İklim mücadelesi Trump’a rağmen devam
Avrupa’da orman yangınları, tüm dünyada normalin üzerinde sıcaklar, Atlantik ve Pasifik’te dev kasırgalar… Sera gazı emisyonlarını azaltamadığımız sürece, doğal afetlerin sonu gelmeyeceği, her geçen gün daha yıkıcı olacağı ortada. Dünyayı bu hale getiren yaşam tarzının bir an önce değişmesi ve küresel ısınmanın tüm dünyanın ana gündem maddesi haline gelmesi artık kaçınılmaz. Fakat ne yazık ki, dünya liderleri küresel ısınmayı yeterince ciddiye almamaya devam ediyorlar.
Bunun en somut örneği de ABD Başkanı Donald Trump’ın Paris Anlaşması’nı yok sayması. İşin umut veren tarafı ise, ABD’de çok sayıda eyalet ve iş dünyasının Trump’a rağmen iklim mücadelesine devam ediyor olması.

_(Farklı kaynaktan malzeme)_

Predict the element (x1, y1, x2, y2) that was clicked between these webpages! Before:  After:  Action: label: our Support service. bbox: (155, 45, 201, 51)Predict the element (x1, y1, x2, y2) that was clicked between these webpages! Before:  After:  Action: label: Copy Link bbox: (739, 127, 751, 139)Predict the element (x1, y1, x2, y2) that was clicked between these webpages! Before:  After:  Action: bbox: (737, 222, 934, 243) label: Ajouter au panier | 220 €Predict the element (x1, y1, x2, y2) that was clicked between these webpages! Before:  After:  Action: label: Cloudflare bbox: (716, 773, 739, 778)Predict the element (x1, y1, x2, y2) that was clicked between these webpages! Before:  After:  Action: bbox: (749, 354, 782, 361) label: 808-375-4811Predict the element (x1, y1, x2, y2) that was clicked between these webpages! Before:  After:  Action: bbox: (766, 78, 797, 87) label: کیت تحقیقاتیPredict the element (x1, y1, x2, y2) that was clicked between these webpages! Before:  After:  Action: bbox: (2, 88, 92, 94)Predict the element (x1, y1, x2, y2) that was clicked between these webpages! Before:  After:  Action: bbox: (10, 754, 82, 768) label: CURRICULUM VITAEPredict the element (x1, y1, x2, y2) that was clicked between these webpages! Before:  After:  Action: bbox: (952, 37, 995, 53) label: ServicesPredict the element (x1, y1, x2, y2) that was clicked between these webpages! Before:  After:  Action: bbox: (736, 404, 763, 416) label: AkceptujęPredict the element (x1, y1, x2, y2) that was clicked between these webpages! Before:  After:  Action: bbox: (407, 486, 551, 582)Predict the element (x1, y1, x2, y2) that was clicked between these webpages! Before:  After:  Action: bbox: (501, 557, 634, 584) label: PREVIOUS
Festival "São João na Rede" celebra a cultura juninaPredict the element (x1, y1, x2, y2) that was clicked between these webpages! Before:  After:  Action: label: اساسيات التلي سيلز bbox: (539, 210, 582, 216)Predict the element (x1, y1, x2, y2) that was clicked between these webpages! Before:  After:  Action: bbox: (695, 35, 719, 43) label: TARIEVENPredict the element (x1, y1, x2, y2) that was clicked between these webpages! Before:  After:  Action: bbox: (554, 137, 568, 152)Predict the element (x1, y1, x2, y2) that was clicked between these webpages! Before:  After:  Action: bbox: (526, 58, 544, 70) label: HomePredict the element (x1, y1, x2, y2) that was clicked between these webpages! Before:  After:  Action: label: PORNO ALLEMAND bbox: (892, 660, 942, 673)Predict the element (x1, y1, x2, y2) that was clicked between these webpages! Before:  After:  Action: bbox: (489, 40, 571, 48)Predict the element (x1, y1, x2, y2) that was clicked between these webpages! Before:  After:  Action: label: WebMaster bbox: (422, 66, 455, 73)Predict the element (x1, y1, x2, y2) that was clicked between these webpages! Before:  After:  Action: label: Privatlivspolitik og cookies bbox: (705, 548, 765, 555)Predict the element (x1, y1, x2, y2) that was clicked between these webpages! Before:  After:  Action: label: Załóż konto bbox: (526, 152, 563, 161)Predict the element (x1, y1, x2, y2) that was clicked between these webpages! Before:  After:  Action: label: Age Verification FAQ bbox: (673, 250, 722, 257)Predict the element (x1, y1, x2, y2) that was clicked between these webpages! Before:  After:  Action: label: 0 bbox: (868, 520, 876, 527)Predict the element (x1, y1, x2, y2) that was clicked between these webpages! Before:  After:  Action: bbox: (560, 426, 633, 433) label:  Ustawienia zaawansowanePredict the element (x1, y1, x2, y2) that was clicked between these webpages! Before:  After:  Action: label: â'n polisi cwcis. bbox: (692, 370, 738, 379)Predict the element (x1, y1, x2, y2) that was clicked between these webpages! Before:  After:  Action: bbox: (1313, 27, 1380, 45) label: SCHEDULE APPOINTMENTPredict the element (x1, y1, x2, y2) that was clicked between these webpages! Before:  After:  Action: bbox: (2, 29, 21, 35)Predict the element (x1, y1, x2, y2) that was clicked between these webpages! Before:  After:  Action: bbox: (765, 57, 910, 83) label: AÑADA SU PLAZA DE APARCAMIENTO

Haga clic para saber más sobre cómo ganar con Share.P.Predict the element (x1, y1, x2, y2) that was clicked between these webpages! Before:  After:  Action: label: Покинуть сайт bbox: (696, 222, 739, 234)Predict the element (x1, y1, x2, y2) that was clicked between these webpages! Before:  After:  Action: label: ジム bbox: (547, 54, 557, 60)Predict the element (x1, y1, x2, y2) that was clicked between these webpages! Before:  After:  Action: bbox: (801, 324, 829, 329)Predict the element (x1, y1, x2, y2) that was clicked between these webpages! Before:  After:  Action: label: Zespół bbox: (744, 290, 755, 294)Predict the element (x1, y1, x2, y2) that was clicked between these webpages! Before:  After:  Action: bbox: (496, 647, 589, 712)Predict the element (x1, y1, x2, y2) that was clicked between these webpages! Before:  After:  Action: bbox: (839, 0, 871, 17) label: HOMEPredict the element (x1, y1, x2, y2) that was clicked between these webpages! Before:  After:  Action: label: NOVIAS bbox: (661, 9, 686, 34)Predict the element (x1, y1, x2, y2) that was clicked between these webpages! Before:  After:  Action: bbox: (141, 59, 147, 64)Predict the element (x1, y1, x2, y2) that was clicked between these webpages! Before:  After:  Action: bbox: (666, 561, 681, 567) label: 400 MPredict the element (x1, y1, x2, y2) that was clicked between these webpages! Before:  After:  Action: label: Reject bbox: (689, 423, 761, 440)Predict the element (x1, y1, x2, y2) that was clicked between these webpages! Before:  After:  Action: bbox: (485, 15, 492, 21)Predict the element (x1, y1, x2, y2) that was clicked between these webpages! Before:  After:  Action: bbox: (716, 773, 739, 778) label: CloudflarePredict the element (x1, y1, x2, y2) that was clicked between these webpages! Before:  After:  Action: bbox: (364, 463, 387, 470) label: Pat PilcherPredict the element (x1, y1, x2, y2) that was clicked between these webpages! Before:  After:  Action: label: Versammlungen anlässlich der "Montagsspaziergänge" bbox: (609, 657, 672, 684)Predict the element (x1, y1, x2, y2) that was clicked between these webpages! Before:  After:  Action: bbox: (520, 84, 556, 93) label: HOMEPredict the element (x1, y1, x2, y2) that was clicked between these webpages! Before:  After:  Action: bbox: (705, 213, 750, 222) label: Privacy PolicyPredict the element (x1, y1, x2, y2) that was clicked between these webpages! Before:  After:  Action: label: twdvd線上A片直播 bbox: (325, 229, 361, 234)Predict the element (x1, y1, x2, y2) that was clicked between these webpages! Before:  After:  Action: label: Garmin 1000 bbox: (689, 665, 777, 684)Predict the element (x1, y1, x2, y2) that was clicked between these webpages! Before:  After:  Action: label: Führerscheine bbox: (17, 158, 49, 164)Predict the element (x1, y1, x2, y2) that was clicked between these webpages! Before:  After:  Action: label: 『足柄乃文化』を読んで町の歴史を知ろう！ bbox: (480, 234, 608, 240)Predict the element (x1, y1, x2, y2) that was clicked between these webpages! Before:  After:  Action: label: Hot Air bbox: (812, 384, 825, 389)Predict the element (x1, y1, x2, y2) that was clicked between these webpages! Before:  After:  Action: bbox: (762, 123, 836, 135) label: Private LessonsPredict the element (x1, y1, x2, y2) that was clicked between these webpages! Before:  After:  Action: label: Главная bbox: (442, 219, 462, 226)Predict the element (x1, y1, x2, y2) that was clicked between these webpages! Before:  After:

ABD’de 3 bin şehir, iş dünyası ve sivil toplum örgütleri Paris Anlaşması’na bağlı kalacaklarını dile getirdiler. Bu sürece bağlılıklarını da America’s Pledge (Amerika’nın Sözü) ittifakı ile dünyaya duyurdular. Bugün Amerikalıların beşte dördünden fazlası, ABD'nin, dünyada Nijerya ve Suriye dışındaki tüm ülkelerin imzaladığı Paris İklim Değişikliği Anlaşması'na katılması gerektiğini düşünüyor. Hem ABD’de, hem de dünya genelinde iklim eylemine katılanların sayısı her geçen gün artıyor.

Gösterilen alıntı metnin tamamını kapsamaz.